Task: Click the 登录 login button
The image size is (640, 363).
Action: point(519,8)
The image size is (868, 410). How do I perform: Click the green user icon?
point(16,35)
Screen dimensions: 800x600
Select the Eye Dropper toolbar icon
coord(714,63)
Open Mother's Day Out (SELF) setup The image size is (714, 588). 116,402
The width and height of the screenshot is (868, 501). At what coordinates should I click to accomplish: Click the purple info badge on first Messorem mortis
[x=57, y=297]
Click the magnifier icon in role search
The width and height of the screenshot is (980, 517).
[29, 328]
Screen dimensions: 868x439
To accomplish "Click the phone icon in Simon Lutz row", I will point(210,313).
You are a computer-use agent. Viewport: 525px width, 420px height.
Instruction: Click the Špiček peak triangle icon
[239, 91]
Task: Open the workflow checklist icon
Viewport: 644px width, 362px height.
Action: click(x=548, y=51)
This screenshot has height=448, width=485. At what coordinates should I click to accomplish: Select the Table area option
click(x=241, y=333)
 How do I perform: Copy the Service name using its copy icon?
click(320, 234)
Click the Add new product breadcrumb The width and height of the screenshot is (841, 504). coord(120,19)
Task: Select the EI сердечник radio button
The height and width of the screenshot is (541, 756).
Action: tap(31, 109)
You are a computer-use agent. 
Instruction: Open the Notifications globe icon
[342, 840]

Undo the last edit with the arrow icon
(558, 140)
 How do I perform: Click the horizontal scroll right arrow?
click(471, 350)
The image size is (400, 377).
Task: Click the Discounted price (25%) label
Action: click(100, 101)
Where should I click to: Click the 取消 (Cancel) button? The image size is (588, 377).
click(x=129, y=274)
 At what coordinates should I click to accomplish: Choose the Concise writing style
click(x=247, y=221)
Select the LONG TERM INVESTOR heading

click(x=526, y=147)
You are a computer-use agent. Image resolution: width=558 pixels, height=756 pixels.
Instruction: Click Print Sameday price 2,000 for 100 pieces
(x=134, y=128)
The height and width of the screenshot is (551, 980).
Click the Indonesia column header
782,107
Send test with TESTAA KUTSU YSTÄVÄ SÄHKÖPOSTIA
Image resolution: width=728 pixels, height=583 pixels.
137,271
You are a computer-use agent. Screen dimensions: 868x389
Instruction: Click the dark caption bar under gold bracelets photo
++++++
Aim of the exercise. Copy out each line of the entries where the word "dimensions" is found.

Written answer.
Screen dimensions: 800x600
Screen dimensions: 868x439
You are a computer-use agent. Screen dimensions: 868x389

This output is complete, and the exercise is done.